In the face of the rebel uprising, Syrian government forces pulled out of Kurdish areas in the north to concentrate on the fighting elsewhere.
This move was based on the premise that de facto Kurdish autonomy on the Turkish border would pose a challenge to the Turkish government.
But that premise could turn out to be false if a Turkish peace deal with the PKK holds.
Boost for Turkey
Saleh Muslim Muhammed confirms that the Kurds in Syria have been watching the peace negotiations between the PKK and Turkey with high hopes.
"We are ready to talk to Turkey without any conditions and we begin to see indications of a change in the Turkish policy towards us," he said.

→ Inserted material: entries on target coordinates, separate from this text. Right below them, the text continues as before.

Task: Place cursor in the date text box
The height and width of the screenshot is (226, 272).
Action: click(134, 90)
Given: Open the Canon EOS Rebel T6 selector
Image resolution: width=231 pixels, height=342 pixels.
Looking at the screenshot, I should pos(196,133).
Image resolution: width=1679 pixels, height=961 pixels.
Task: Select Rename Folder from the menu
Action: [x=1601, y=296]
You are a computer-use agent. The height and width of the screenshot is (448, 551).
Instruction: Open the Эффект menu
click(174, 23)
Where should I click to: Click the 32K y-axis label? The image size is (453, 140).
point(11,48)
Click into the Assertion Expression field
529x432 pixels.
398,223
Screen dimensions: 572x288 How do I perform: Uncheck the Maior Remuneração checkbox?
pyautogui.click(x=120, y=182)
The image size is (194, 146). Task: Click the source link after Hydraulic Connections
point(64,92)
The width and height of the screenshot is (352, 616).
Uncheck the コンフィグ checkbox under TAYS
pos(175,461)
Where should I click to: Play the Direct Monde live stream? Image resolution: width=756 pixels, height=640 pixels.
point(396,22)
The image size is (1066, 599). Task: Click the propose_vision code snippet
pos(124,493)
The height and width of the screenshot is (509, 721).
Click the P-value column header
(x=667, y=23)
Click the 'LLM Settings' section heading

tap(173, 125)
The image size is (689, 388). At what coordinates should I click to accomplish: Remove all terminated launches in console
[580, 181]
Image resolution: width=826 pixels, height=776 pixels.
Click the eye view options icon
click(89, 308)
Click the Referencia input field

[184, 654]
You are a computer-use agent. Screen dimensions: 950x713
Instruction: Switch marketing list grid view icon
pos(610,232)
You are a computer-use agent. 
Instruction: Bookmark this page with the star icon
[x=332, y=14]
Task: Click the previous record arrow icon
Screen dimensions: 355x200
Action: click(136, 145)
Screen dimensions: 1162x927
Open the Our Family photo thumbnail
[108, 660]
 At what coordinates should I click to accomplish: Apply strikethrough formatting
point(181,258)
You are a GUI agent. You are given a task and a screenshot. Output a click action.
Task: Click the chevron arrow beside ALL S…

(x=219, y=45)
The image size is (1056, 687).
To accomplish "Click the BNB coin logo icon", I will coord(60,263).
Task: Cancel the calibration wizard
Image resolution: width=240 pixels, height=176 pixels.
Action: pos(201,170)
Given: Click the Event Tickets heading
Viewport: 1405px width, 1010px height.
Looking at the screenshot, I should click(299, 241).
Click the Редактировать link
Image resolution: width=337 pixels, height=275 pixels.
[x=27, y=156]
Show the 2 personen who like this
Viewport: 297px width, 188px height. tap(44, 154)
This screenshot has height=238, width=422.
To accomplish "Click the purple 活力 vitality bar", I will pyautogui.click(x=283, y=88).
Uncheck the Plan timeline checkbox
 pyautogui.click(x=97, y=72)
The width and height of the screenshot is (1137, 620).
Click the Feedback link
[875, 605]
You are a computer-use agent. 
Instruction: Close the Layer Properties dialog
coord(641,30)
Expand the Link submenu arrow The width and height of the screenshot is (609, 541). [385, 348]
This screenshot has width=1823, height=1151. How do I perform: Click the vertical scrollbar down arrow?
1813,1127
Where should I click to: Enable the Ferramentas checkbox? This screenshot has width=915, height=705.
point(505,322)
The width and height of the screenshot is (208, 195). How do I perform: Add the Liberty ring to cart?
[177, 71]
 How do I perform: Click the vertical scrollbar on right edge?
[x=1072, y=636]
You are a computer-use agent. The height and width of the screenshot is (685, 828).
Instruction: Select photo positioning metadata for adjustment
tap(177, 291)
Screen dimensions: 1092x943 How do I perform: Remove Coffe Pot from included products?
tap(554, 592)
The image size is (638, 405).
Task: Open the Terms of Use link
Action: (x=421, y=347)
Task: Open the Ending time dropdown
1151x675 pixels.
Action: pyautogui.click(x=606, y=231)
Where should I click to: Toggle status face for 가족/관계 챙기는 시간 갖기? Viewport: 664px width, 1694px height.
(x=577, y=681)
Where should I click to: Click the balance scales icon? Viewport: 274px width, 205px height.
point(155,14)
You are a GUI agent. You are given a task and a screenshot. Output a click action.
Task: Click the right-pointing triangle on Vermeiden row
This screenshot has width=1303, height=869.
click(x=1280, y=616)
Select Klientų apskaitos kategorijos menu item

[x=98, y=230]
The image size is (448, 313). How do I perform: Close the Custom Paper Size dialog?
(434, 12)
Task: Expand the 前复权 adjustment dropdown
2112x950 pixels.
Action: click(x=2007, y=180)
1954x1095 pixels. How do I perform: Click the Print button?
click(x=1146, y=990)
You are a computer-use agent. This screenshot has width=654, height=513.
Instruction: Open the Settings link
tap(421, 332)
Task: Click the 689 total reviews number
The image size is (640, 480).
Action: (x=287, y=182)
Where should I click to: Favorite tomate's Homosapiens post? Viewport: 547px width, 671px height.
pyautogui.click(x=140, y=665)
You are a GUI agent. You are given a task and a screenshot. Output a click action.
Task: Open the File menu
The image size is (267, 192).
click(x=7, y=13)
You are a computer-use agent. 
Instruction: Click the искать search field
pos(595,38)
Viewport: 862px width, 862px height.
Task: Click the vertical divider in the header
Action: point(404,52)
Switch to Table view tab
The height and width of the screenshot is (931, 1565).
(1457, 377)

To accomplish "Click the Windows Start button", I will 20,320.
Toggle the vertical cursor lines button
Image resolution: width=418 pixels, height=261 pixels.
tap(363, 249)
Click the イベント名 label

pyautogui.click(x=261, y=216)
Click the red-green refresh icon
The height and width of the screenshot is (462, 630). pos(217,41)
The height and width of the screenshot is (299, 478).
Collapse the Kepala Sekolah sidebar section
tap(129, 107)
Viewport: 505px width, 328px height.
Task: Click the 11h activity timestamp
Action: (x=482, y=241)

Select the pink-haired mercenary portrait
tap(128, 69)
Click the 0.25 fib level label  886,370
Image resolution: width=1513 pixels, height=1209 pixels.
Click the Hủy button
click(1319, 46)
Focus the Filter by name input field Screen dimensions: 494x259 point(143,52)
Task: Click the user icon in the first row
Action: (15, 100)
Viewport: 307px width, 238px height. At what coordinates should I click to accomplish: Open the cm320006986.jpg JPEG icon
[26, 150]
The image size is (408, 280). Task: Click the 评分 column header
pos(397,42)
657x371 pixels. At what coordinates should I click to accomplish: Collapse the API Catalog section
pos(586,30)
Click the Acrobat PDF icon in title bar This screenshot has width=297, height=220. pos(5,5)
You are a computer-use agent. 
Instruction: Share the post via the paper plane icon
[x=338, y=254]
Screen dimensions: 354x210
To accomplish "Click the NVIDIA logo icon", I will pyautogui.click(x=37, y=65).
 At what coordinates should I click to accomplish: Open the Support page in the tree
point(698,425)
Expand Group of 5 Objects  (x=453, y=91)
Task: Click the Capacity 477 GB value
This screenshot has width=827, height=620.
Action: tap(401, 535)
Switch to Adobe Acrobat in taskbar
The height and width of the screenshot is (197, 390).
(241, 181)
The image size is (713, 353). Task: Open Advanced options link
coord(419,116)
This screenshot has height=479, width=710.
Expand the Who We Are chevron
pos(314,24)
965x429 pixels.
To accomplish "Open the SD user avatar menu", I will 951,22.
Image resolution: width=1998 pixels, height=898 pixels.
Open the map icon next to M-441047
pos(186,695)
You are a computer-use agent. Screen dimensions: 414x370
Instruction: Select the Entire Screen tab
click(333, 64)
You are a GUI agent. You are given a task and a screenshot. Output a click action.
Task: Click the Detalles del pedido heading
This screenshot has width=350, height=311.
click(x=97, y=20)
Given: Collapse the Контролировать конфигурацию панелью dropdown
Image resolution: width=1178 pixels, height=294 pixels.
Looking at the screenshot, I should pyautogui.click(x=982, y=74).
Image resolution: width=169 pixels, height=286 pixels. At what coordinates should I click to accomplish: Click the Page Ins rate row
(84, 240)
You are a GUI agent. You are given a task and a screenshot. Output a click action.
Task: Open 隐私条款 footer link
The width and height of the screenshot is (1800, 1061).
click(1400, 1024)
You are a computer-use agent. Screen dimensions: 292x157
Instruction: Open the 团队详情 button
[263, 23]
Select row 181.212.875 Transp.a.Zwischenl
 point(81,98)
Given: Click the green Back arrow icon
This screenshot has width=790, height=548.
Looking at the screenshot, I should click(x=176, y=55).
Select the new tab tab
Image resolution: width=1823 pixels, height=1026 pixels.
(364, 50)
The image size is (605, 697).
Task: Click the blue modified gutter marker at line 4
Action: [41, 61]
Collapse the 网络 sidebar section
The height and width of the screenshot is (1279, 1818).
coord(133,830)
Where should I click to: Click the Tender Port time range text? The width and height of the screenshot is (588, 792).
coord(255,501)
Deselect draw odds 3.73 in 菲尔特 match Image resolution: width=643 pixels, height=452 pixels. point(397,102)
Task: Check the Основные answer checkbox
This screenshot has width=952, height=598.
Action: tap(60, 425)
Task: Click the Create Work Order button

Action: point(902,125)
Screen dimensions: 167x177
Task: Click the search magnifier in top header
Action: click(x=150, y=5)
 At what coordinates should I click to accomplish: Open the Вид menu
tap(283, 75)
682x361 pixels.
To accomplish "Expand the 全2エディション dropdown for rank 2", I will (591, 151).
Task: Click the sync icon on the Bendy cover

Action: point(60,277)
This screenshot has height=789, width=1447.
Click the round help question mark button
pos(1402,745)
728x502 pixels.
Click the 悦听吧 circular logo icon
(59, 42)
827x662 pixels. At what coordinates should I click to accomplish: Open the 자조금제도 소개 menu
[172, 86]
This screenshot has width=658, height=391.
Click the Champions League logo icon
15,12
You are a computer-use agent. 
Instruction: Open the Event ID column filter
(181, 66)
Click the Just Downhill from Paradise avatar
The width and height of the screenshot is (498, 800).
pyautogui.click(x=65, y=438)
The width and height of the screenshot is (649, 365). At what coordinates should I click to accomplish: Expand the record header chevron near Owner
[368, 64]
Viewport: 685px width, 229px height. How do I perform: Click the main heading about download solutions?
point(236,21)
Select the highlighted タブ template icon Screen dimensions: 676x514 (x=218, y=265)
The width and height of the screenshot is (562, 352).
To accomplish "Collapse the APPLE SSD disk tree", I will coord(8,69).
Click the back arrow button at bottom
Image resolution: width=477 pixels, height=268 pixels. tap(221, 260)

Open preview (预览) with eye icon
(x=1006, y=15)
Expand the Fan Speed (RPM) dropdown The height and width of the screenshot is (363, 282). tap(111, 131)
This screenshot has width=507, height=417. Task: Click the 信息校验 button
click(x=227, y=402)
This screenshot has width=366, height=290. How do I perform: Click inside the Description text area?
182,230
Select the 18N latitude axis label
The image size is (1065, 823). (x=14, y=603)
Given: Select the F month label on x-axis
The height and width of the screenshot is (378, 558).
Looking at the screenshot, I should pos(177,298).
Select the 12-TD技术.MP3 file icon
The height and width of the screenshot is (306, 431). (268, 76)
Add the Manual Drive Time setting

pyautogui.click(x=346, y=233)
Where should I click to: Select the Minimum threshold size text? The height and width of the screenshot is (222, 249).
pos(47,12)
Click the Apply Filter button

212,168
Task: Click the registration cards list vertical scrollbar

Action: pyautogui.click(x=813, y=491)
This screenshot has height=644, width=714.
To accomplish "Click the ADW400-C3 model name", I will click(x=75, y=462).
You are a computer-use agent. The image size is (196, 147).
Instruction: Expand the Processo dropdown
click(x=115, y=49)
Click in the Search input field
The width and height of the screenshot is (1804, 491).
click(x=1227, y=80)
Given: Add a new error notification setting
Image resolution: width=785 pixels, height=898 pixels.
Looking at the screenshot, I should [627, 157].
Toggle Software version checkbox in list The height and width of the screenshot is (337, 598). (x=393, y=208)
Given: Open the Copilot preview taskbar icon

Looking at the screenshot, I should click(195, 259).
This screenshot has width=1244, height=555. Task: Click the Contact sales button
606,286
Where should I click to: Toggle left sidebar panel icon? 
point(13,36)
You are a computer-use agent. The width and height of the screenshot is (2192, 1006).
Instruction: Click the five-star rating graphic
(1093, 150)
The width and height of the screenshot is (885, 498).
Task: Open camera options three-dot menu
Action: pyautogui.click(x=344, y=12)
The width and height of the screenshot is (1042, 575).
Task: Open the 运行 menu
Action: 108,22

The conflict with the PKK has effectively challenged Turkey's regional ambitions, especially last year when the militants held ground in Turkey's south-eastern corner for a couple of weeks.
Now a halt in the conflict could mean Turkey would be able to free up its military and economic resources and this would result in an increase in Turkey's regional profile, says Mr Talati.
On the economic front, the conflict has cost Turkey more than $300bn (£194bn), according to official figures.
Mr Talati adds: "It is too early to decide whether the Turkish government is honest about a political solution to the Kurdish question. But if it reaches its intended conclusion, then Iran may be the only country left with a Kurdish problem."